— WHAT IS BEING ASKED —
Narrow the data below down to the lines containing "agent".

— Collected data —
- - - - - - -

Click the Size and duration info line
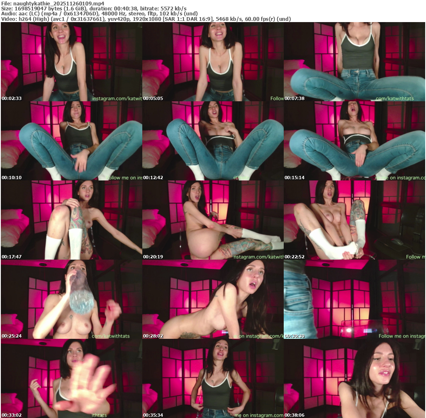426x418 pixels. pyautogui.click(x=94, y=9)
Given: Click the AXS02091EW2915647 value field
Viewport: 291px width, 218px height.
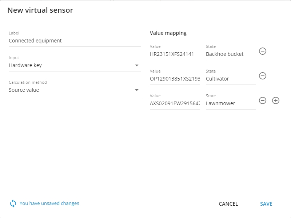Looking at the screenshot, I should [175, 103].
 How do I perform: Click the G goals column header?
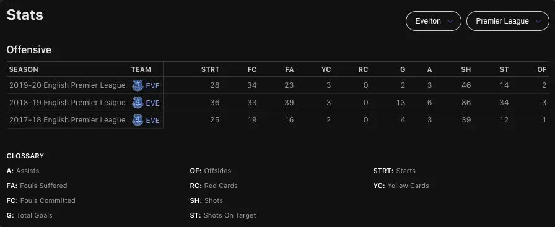tap(403, 70)
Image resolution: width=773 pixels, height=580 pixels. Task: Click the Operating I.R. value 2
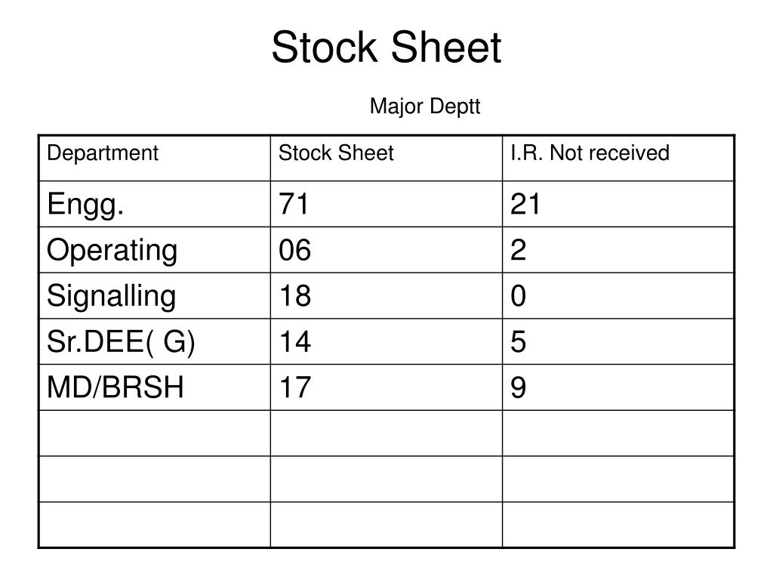[518, 249]
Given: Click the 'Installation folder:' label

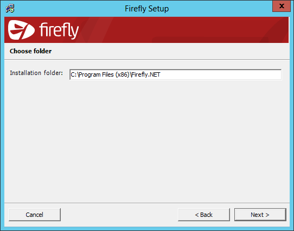Looking at the screenshot, I should (x=36, y=73).
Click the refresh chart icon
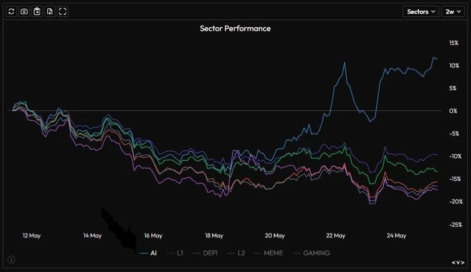Image resolution: width=471 pixels, height=272 pixels. pos(11,11)
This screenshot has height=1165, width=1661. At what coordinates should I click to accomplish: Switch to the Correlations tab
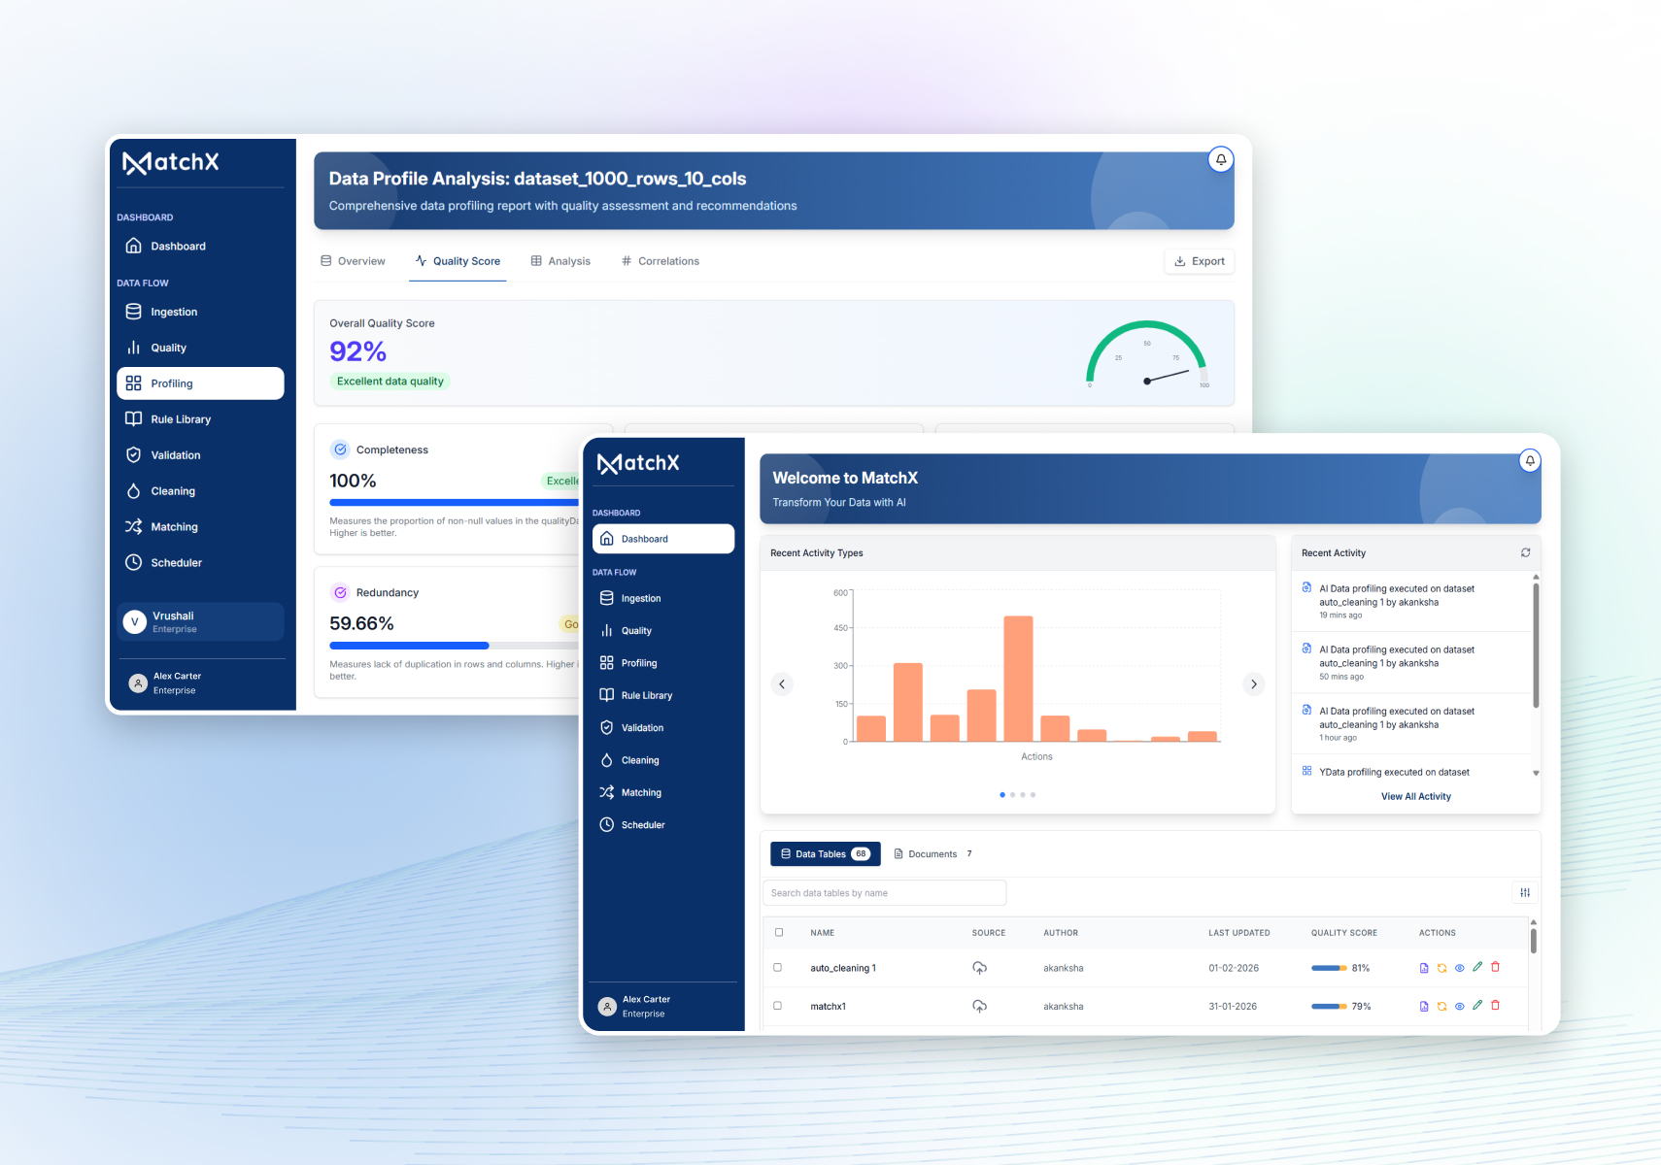coord(661,261)
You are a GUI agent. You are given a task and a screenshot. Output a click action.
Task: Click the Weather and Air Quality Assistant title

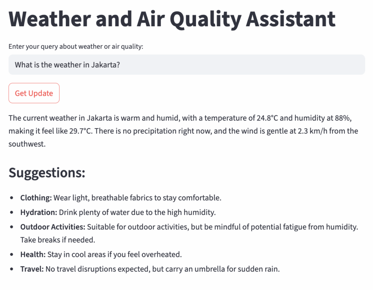tap(172, 19)
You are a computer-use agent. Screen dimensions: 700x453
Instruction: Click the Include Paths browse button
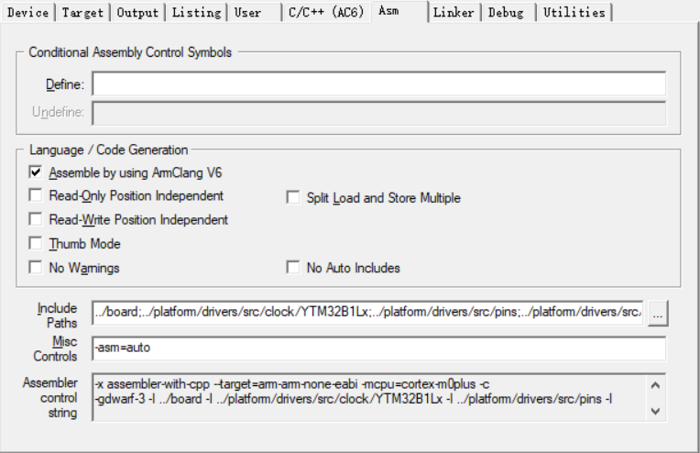[x=659, y=314]
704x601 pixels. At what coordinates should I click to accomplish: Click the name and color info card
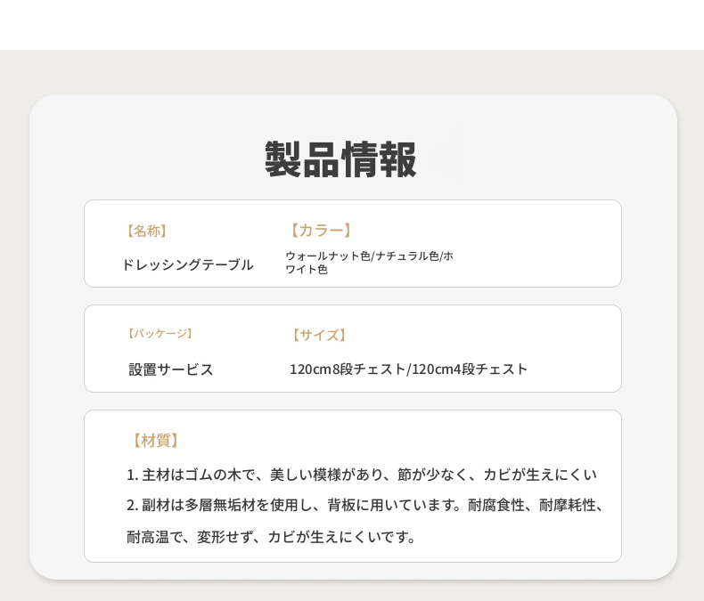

- - - - - - -

— EXPECTED OUTPUT —
You are a GUI agent. You are given a task and a screenshot. Output a click action.
You are a computer-use agent. Screen dimensions: 700x453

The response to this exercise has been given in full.